Intervention de Jean Pisani-Ferry

Mission d'information Revenu de base — Réunion du 22 septembre 2016 à 14h05
Audition de M. Jean-Pisani-ferry Commissaire général de france stratégie

Jean Pisani-Ferry, commissaire général de France Stratégie :

Mesdames, messieurs les sénateurs, je vous remercie de m'avoir convié à m'exprimer devant vous sur le revenu universel.

France Stratégie n'ayant rien publié sur le sujet, et comme vous avez déjà mené un certain nombre d'auditions, j'ai cherché comment je pourrais vous être utile. Je ne crois pas que ce soit en vous exposant la généalogie intellectuelle de cette idée, car d'autres l'ont fait avant moi, et fort bien. Je ne crois pas non plus que ce soit en vous faisant peur avec des centaines de milliards d'euros ; la direction du Trésor fait cela très bien. Au demeurant, je me souviens d'un article de François Bourguignon et Pierre-André Chiappori qui, voilà une vingtaine d'années déjà, faisait état de chiffres à peu près identiques.

Je reviendrai tout à l'heure sur l'expérimentation et son évaluation ; je suis tout à fait d'accord avec l'idée que, pour mener une expérimentation et l'évaluer, il est essentiel d'avoir précisément défini les finalités visées. Lancer des expérimentations me paraît une bonne idée, dont on ne fait pas suffisamment usage dans notre pays. Et, en l'occurrence, je crois qu'il y a matière à expérimenter.

Je commencerai par examiner les finalités d'un tel dispositif. J'en vois trois possibles : répondre à une mutation du progrès technique, faire face à l'instabilité et à l'intermittence du revenu, réformer l'assistance sociale. On peut peut-être en trouver d'autres, mais je me concentrerai sur celles-ci, en considérant pour chacune d'elles la nature du problème, son degré d'urgence et le type d'instruments que l'on peut mobiliser.
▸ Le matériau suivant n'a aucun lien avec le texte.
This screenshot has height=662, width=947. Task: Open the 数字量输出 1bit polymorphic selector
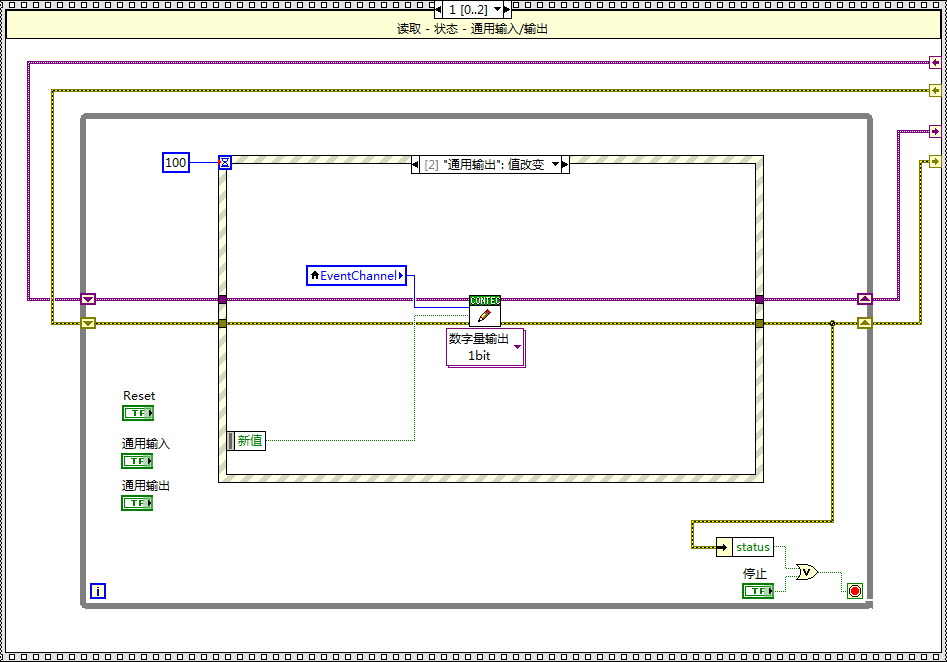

La première finalité est peut-être celle qui donne le plus d'actualité à la question dans le débat public. Je veux parler de l'idée que nous allons vers un monde d'extrême inégalité dans la valorisation marchande du travail humain, et donc dans la distribution du revenu : le travail routinier ne vaudra plus rien, tandis que le travail complémentaire des machines et de l'intelligence artificielle vaudra beaucoup, de sorte que la distance entre la valorisation du travail par la sphère marchande et ce qu'on estime souhaitable du point de vue collectif, celui de la justice sociale, va se creuser jusqu'à l'insoutenable. Il y a là une différence, que Daniel Cohen vous a déjà signalée, avec le progrès technique que l'on a connu au XXe siècle, qui, au contraire, valorisait l'ensemble du travail humain.
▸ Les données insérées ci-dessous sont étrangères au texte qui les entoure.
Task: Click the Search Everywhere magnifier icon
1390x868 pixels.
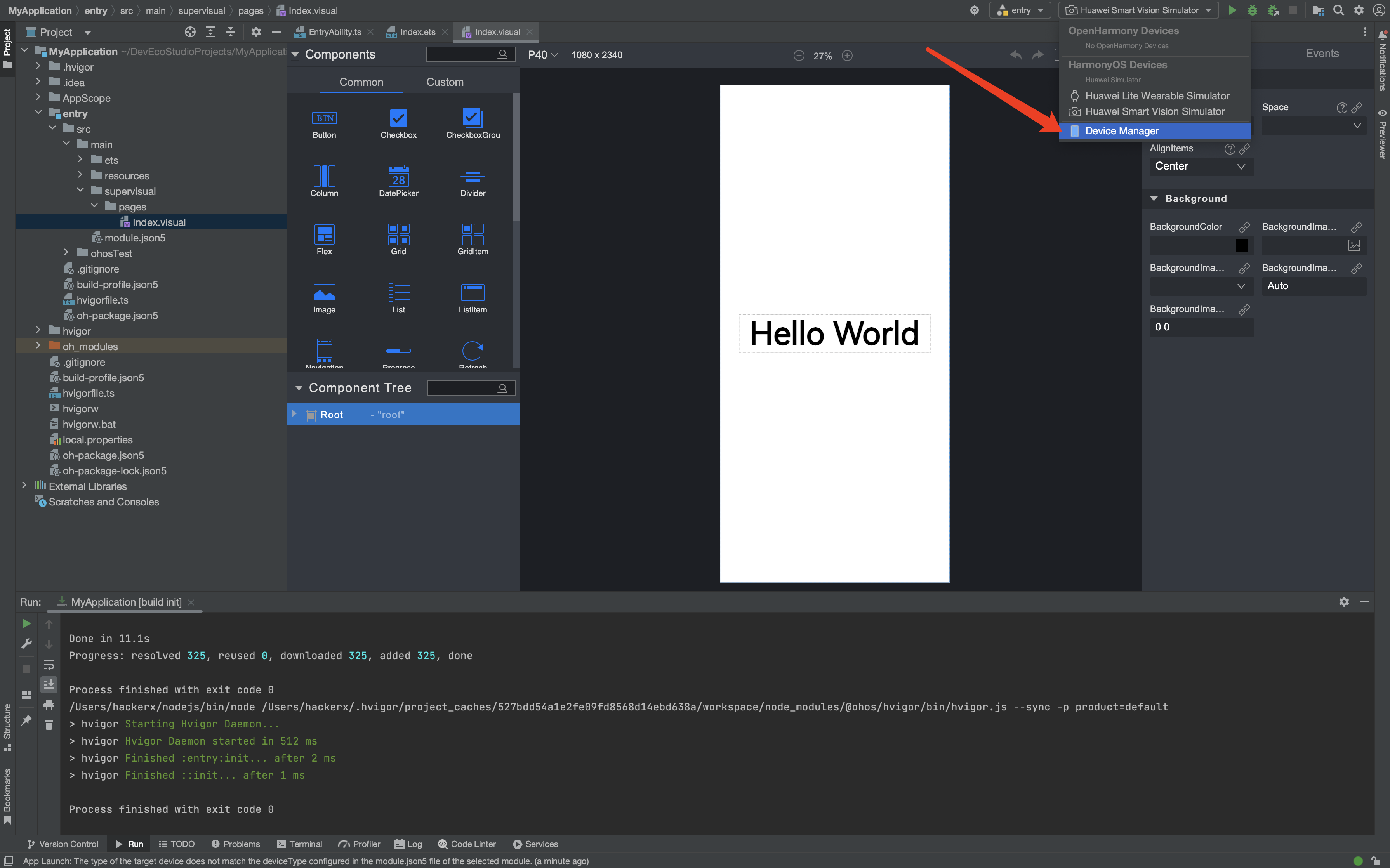Action: pyautogui.click(x=1338, y=10)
La polarisation du marché du travail, si elle reste discutée, non seulement en France, mais aussi aux États-Unis, n'en est pas moins frappante dans ce dernier pays. Voilà vingt ans, on assistait à la destruction d'emplois peu qualifiés et à la création d'emplois qualifiés. Aujourd'hui, la courbe représentant l'évolution des créations d'emplois en fonction du niveau de salaire tend vers un « U » : des emplois sont créés dans le premier quartile des salaires, essentiellement dans le domaine des services à la personne, ainsi que dans le dernier, tandis que des emplois sont détruits au milieu. Cette polarisation de la répartition des emplois soulève la question de l'avenir des qualifications intermédiaires.

Or pour répondre à ce phénomène, s'il est avéré, nous ne disposons que d'instruments très imparfaits. En effet, les minima sociaux ne sont pas conçus à cette fin : ils ont été pensés pour répondre à des situations individuelles, des accidents de parcours et, selon la formule de Michel Rocard citée dans le rapport Sirugue, pour « permettre à ceux que notre société laisse partir à la dérive d'avoir droit une deuxième chance », ce qui n'a rien à voir avec l'évolution du progrès technique.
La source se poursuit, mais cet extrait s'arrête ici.